Mexico's Dirty War

Six years after the Zapatista uprising

by Bill Weinberg

In These Times magazine, Feb. 2000

 

When the security forces in Mexico's militarized southern state of Chiapas persecute foreign sympathizers of the local rebel Indians, it makes headlines. On January 3, Greg Ruggiero, an editor working on a collection of writings by verbose guerrilla leader Subcomandante Marcos for New York's Seven Stories Press, was detained at the mountain village of San Andres Larrainzar, held for six hours and interrogated. He had his 90-day tourist visa revoked and was ordered to leave the country within a week. His story made the New York Times.

Kerry Appel, a Denver-based organic coffee importer working with indigenous cooperatives, was also picked up at a roadblock-and banned from Mexico for three years for alleged visa violations.
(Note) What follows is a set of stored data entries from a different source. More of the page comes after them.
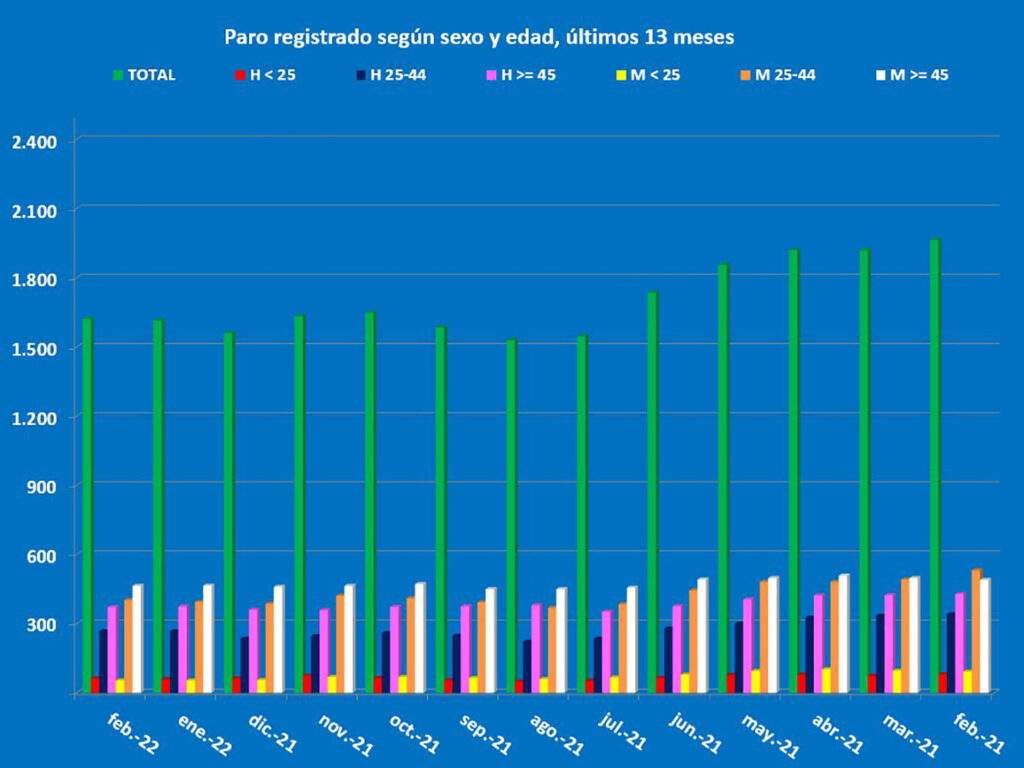This screenshot has height=768, width=1024.
Task: Click the orange M 25-44 bar for feb.-21
Action: pyautogui.click(x=976, y=630)
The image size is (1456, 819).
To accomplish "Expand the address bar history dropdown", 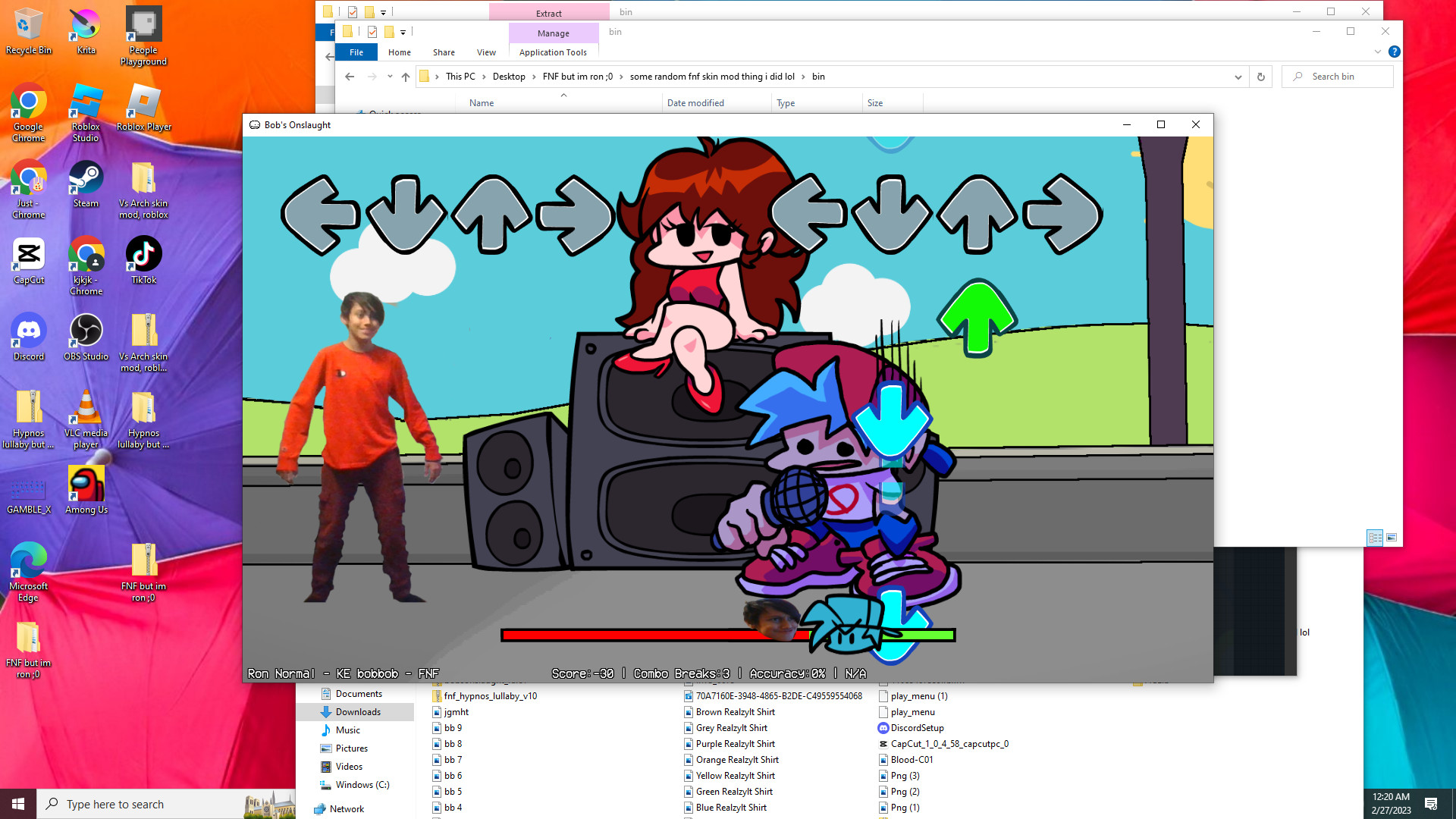I will (x=1238, y=77).
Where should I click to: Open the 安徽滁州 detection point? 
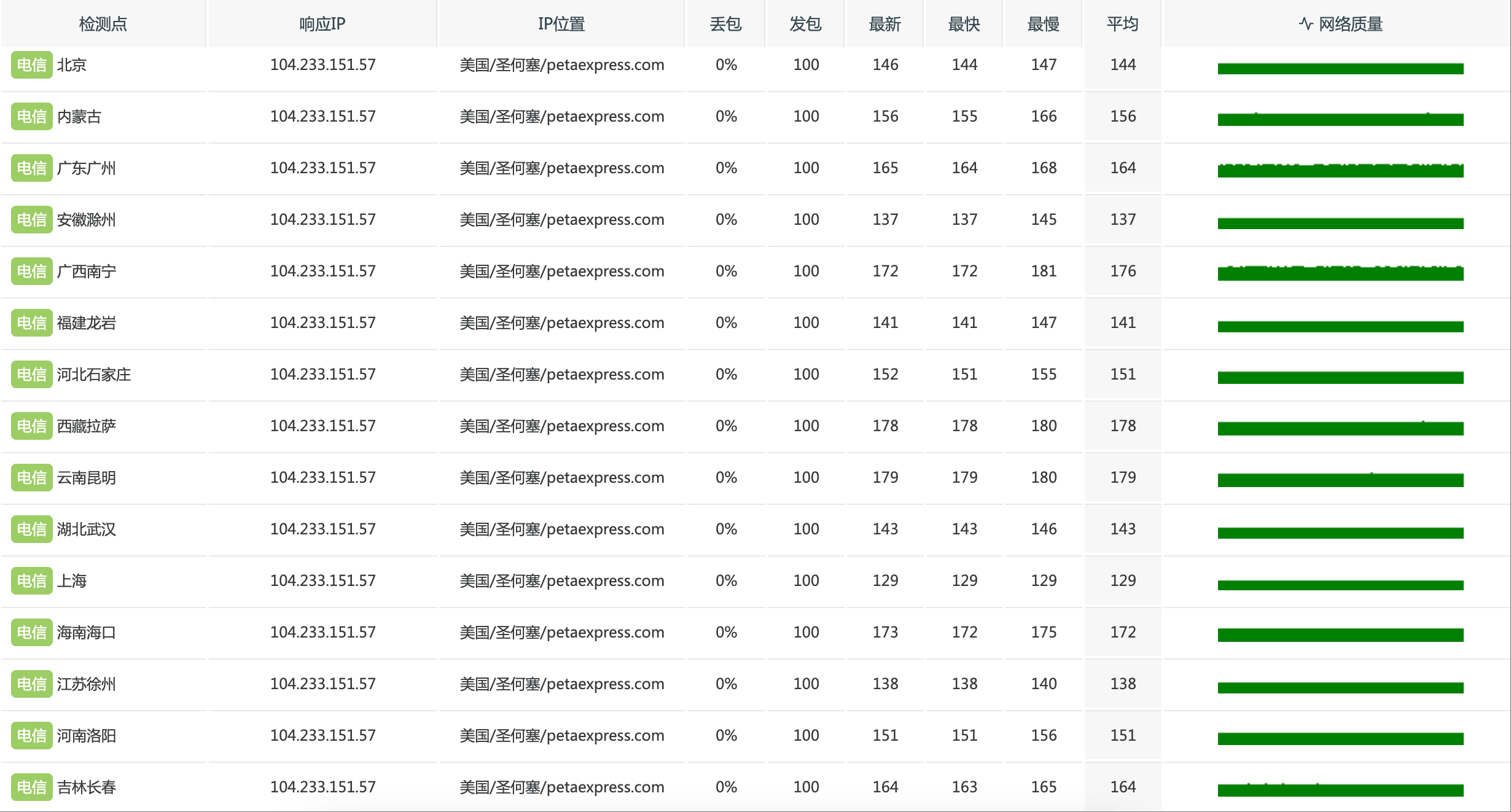(x=86, y=220)
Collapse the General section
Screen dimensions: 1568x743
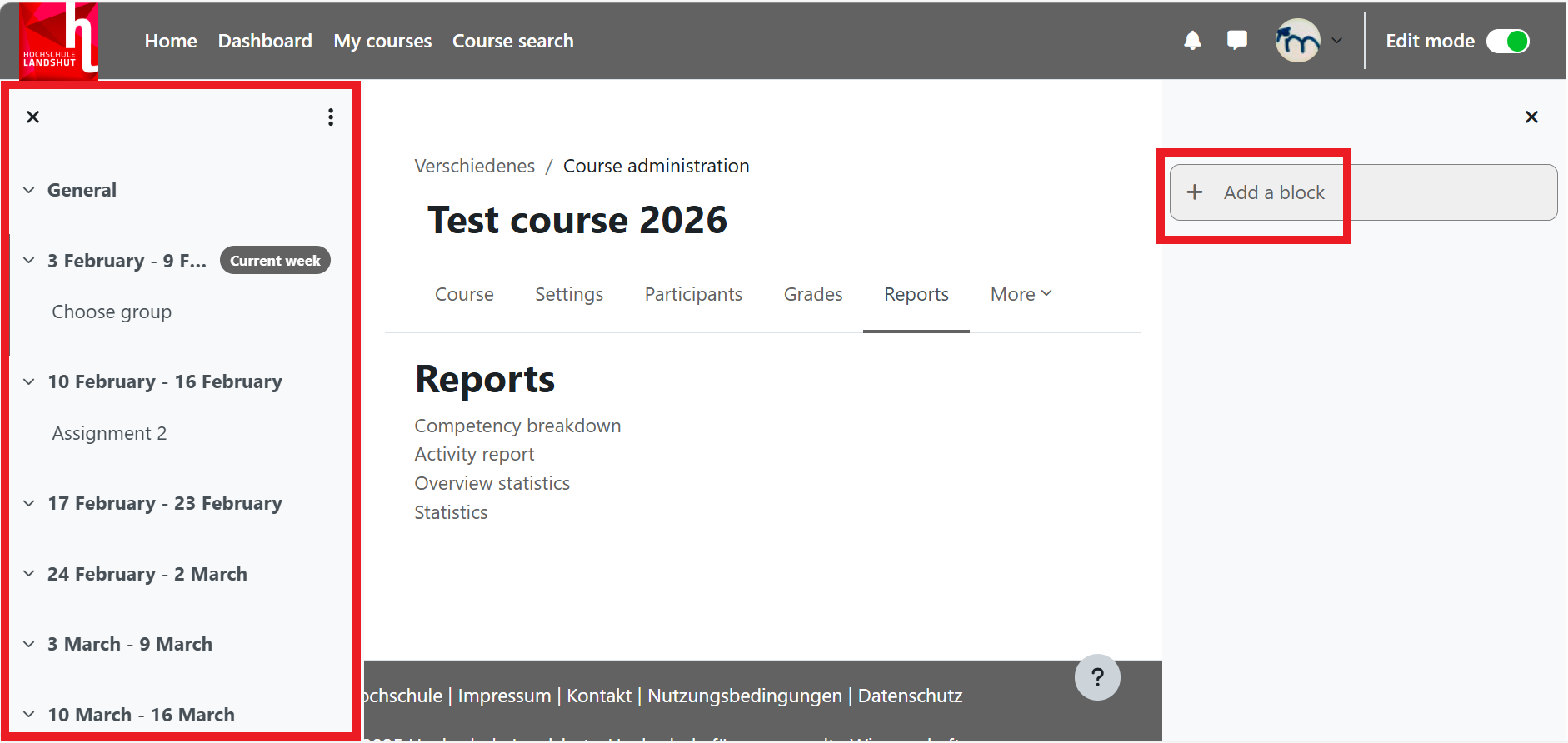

His story also was picked up by the international press. These were just two of 47 foreigners detained by authorities in Chiapas over New Year's, the anniversary of the Zapatista uprising that shook the state in 1994.

But every day the Maya Indians of Chiapas face a far more dire human rights situation-and the world media have paid little note. Ruggiero, back in New York, describes the Chiapas he witnessed as pervaded by "road" block after roadblock of heavily armed military troops searching vehicles and videotaping, photographing and harassing travelers of all nationalities."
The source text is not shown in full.